** TASK 1 **
Write out the part of the blog post starting at "Have you found" and ending at "the relationship-sense anyway.", word for word.
** TASK 2 **
According to the blog post, how many children did the writer's parents raise?

** TEXT SHOWN **
+ + +
Tuesday, July 17

The night listener

I believe in love. And in everything associated with love. I believe that I am a good lover, loyal and considerate, true and caring. I believe that you can never love someone too much. I believe that when I give my heart away, I will never get it back again.

And so I love wholeheartedly.

This is what happened when you have faith in love. You read too many sappy fictions, watch too many movies with happy endings, and watch people around you get married and raise a family. And you look at your parents and you envy them.

Yes, I do envy them. They've gone through hardships, raised 5 children, worked and prayed for happiness, and God answered their prayers. It might not be all sugar and spice along the way. No, it was filled with tears and heartbreaks and pain. But at the end of the day, it was all worthwhile.

And they are happy.

I want to be like them. I want to be happy. I want to raise my own kids. I want to go through hardships, because I believe going through hard times build your character and values. I want to cry and laugh and be able to share my deepest fear with my other half. And I want to grow old together, waking up next to each other every morning, and going to sleep comfortably at night, knowing I'm sleeping next to the person I love. And knowing that if I wake up in the middle of the night, I can hear her breathing softly next to me, and I can put my face near to hers and feel the warmth from her breath, and listen to her breathing. And watching her sleep.

Life can't get any better than that.

Because in the end, what matters most, is the person you love. The person you want to grow old together.

Have you found that person yet?

14 comments:

Hazyr said...

Once upon a time, I used to have all those hopes and dreams too.. but somewhere along the way,I gave up.

Maybe some of us are not meant to be eternally happy.. not in the relationship-sense anyway.

Good luck to you mate! Atleast one of us still keep the candles burning ;)

Unknown said...

I thought I have found that person but I was wrong, excepting it as faith.
+ + +
** Data listing **
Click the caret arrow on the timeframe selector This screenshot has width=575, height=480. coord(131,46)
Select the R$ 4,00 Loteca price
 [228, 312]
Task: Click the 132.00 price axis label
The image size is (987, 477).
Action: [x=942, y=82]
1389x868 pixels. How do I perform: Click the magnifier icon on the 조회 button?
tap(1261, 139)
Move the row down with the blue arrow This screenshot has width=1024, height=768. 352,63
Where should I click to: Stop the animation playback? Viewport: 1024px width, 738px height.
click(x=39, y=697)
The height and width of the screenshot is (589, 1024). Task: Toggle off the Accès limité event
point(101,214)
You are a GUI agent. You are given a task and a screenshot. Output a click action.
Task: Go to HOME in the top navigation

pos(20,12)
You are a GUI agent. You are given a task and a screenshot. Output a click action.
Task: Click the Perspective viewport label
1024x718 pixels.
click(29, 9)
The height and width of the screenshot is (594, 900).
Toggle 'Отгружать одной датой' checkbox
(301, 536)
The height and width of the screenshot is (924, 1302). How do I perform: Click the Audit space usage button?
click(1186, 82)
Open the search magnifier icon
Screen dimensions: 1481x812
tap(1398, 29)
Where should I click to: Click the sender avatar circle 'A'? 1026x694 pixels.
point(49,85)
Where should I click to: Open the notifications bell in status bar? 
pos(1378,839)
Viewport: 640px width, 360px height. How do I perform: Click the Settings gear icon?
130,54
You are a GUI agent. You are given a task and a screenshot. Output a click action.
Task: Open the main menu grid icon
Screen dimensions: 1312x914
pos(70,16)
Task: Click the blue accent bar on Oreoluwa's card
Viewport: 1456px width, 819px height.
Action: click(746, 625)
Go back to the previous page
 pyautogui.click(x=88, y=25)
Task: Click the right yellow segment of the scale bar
+ + +
** EXPECTED ANSWER 1 **
Have you found that person yet?

14 comments:

Hazyr said...

Once upon a time, I used to have all those hopes and dreams too.. but somewhere along the way,I gave up.

Maybe some of us are not meant to be eternally happy.. not in the relationship-sense anyway.

** EXPECTED ANSWER 2 **
Five.